The question is, who are the legitimate contenders after Day 1 of the British Open?

Certain players started slow and finished strong, thus placing themselves in prime position to make a run at the lead in future rounds. Others failed to blow the viewers away but maintained a consistent enough approach that they're not yet out of contention.

While everyone may be competing, there are only a select few who have proven their legitimacy after one day of action.

 

Zach Johnson

Andrew Redington/Getty Images

Front Nine: 31 (-5)

Back Nine: 35 (E)

First Round Score: 66 (-5)

 

During the 2012 Open Championship, Zach Johnson had two brilliant rounds of 65 and 66, respectively. Unfortunately, he also shot 74 and 75 during the other two rounds, thus dropping to No. 9 on the British Open leaderboard.

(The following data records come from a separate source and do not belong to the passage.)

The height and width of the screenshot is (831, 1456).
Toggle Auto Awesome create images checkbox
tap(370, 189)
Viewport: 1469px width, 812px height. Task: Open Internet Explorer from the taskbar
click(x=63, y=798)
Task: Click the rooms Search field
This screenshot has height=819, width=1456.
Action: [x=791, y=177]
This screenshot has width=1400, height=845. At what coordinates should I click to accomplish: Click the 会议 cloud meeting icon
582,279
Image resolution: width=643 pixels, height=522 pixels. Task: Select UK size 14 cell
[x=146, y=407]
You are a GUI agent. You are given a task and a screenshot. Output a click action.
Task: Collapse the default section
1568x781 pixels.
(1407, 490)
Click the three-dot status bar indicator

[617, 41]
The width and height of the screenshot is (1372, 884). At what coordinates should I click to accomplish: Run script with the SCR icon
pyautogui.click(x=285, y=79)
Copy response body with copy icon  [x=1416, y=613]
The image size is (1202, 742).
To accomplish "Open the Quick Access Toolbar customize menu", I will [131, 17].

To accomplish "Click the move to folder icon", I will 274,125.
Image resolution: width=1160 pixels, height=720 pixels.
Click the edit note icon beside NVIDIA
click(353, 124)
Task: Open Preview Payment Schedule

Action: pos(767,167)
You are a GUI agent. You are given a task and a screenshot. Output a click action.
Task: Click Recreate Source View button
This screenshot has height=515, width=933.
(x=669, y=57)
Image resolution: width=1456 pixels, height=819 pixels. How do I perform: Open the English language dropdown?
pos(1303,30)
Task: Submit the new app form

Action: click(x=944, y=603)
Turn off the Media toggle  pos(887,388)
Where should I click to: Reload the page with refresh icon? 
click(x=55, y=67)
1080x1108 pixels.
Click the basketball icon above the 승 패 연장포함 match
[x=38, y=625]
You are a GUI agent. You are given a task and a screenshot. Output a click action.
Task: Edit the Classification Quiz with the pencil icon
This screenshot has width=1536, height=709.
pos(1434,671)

One year later, Johnson is seeking redemption.

Johnson currently owns the lead at the 2013 British Open, coming in at five under during a round in which he converted one eagle and four birdies to just one bogey, thus displaying how focused he is now when it matters most.

Coming off of a top-10 finish at The Open Championship in 2012, Johnson certainly has the pedigree to pick up his second career major championship.

Johnson started out hot, shooting a 31 on the front nine with three birdies and a momentum-shifting eagle. He proceeded to birdie 12 and strike bogey on 14, but he finished with four consecutive pars to cap off a brilliant round of golf.

Brilliance that Johnson can sustain.

 

Brandt Snedeker

Andrew Redington/Getty Images

Front Nine: 36 (E)

Back Nine: 32 (-3)

First Round Score: 68 (-3)

 

Brandt Snedeker finished the 2012 British Open in a tie for third place, matching Tiger Woods at three-under. After two rounds, however, Snedeker was in the lead at 10-under before shooting a combined seven-over during the third and fourth rounds.

During the first round of 2013 British Open, Snedeker got better as time progressed.

Snedeker shot an even 36 on the front nine, splitting three birdies with a bogey and a double bogey. Rather than crumble after consecutive underwhelming holes at 7 and 8, however, Snedeker bounced back to piece together a very strong back nine.

He tallied four birdies on his final nine holes and managed to move to three under at the end of the day.

Snedeker is now two shots off of the lead with complete momentum entering the second round of The Open Championship. While nothing is certain, Snedeker has fared well during his most recent stretches of major championship play.

Perhaps this will be the event in which he finally breaks through.

 

Tiger Woods

Andrew Redington/Getty Images

Front Nine: 37 (+1)

Back Nine: 32 (-3)

First Round Score: 69 (-2)

 

Tiger Woods hasn't won a major championship since the 2008 U.S. Open. He hasn't won the Open Championship since 2006.

Even still, he's the odds-on favorite to win this event—and with good reason.

Woods struggled early, falling victim to two bogeys during the first six holes of action. Even as he began to right the ship, Woods finished the front nine at one-over.

Unlike he's done in recent major events, Woods proceeded to bounce back with a strong back nine.

Woods birdied three of the first four holes on the back nine to work his way back into the hunt for the gold. Even after finding bogey on 14, Woods proceeded to pick up a hole on 17 to move to two under on the day.

Now within three strokes of the lead, Woods is as ready as ever to end his drought.